### INSTRUCTIONS
A) Copy out the part of the Farr 40 passage starting with "The Farr 40 is" and going on through "and US Watercraft.".
B) Decide whether each statement agrees with the Farr 40 passage, answering yes or no and quoting the words of the passage that settle it: (i) The Farr 40 was designed in 1996. (ii) Every Farr 40 was built by Carroll Marine. (iii) Four Canada's Cup series have been sailed in Farr 40s.
[[ GIVEN PASSAGE, beginning ]]
40-foot one-design sailboat

The Farr 40 is a 40-foot one-design sailboat designed by Farr Yacht Design in 1996 following after the Mumm 30. It was originally designed as a one design class but had some compromises in design to rate under the International Measurement System (IMS) rule. The class has held World Sailing class status since 1997.

Approximately 140 were built. In 1996, the first Farr 40 One Design was launched at Carroll Marine in Newport, Rhode Island. Although Carroll built the majority of the boats later boats were built by dk Yachts and US Watercraft.

==Events==
===World Championships===

The Rolex - Farr 40 World Championship is the pinnacle event of the calendar. Featuring the highest level of competition with the Olympic, America's Cup and Volvo Ocean Race Veterans amongst this strictly Owner/Driver Class.

===Offshore Team Racing World Championships===
The class has been used by the Offshore Racing Congress as one of the classes for the World Championships which sees a boat in 3 boat classes competing for a national with the winner being the team with the best overall score.

===Other circuits===
The Farr 40 Class maintains an extensive international schedule that revolves around regional fleets in the U.S., Australia, Southern Europe and the Nordic region. In 2007, the European Circuit added three new events—the Nordic Farr 40 Championship in Hankø, Norway (July 5–8); the Skaw Farr 40 Race Week in Skagen, Denmark (July 12–14); and Rolex Baltic Week (August 17–19 in Neustadt, Germany)—in addition to the Rolex Capri Sailing Week (May 16–19 in Capri, Italy) and the Rolex Settimana Della Bocche (June 6–9 in Porto Cervo, Italy), where 21 boats vied for the Farr 40 European Championship. Many teams have planned to participate in the entire European circuit with an eye toward the ultimate competition: the Rolex Farr 40 Worlds.

===Canada's Cup===
Five (2001, 2003, 2007, 2010 and 2011) Canada's Cup international match racing series have been sailed in Farr 40s.
[[ GIVEN PASSAGE, end ]]
[[ LISTED ENTRIES, beginning ]]
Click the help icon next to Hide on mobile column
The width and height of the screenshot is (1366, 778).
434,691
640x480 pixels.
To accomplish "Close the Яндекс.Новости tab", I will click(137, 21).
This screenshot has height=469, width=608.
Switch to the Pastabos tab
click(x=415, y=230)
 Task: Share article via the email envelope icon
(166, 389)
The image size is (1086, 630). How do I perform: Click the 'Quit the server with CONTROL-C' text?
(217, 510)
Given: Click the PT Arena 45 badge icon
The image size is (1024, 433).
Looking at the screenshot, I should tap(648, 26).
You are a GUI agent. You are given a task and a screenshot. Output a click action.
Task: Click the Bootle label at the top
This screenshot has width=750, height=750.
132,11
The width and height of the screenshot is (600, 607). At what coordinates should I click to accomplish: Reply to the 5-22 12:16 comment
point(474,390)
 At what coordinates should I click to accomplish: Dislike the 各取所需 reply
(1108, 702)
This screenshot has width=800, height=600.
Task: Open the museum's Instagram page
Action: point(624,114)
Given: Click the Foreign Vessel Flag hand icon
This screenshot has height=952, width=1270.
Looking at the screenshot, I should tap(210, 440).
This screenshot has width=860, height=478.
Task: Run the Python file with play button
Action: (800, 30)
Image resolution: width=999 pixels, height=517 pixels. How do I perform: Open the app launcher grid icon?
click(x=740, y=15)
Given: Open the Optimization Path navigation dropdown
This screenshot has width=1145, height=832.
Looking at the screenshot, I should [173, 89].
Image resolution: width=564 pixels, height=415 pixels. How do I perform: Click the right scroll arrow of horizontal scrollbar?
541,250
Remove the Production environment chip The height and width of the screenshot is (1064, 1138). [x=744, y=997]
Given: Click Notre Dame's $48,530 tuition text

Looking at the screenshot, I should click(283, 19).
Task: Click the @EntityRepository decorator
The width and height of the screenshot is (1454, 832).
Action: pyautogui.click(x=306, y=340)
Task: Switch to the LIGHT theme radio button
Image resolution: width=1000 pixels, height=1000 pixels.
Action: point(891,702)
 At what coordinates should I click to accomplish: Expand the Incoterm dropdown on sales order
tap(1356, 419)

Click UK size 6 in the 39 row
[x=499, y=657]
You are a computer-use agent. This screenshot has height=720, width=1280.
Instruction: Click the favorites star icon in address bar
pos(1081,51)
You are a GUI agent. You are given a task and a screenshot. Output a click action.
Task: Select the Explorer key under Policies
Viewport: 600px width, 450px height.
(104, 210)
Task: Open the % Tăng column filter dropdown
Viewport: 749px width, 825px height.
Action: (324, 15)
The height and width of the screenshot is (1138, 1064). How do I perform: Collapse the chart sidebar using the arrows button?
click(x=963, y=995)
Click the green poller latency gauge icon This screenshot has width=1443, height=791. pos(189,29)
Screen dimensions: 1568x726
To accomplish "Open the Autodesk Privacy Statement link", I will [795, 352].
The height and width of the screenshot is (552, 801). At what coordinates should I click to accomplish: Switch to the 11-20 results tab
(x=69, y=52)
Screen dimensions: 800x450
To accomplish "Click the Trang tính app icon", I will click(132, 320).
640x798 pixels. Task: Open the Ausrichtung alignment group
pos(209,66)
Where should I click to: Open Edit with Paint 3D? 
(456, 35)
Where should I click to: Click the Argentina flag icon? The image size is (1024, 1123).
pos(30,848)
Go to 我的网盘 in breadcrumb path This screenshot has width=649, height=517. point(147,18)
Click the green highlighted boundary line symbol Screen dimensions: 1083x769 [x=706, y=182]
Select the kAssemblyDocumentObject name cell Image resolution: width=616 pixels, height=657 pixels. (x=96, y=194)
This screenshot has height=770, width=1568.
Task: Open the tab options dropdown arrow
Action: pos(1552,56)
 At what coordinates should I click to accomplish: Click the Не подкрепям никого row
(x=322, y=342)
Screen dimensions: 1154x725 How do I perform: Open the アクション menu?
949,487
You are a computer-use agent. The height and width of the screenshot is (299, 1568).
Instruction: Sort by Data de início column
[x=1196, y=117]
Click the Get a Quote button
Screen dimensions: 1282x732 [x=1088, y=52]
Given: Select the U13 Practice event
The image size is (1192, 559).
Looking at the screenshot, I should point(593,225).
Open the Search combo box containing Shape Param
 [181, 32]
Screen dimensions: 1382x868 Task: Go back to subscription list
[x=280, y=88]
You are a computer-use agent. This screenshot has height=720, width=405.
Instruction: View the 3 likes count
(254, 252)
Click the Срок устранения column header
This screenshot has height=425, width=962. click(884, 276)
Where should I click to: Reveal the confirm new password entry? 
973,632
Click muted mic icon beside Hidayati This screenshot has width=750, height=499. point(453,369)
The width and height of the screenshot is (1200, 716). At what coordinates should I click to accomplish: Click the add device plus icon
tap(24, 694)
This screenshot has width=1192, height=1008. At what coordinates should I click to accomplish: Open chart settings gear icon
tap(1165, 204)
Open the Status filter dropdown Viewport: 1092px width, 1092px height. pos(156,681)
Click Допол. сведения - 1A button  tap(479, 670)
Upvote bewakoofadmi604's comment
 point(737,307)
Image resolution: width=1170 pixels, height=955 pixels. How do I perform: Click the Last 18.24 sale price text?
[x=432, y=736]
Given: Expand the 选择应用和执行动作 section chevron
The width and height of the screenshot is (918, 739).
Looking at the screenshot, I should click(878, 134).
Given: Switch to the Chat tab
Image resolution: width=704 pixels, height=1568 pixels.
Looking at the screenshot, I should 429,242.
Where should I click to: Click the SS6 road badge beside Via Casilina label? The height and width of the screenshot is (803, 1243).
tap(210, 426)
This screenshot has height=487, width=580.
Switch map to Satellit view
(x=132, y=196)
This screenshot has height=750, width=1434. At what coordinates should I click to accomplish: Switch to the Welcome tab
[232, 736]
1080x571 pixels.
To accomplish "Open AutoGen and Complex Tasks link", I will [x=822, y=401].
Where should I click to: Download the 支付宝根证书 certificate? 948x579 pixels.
[[ LISTED ENTRIES, end ]]
### OUTPUTS BY TASK
A)
The Farr 40 is a 40-foot one-design sailboat designed by Farr Yacht Design in 1996 following after the Mumm 30. It was originally designed as a one design class but had some compromises in design to rate under the International Measurement System (IMS) rule. The class has held World Sailing class status since 1997.

Approximately 140 were built. In 1996, the first Farr 40 One Design was launched at Carroll Marine in Newport, Rhode Island. Although Carroll built the majority of the boats later boats were built by dk Yachts and US Watercraft.

B)
(i) Yes: "designed by Farr Yacht Design in 1996"
(ii) No: "Although Carroll built the majority of the boats later boats were built by dk Yachts and US Watercraft."
(iii) No: "Five (2001, 2003, 2007, 2010 and 2011) Canada's Cup international match racing series have been sailed in Farr 40s."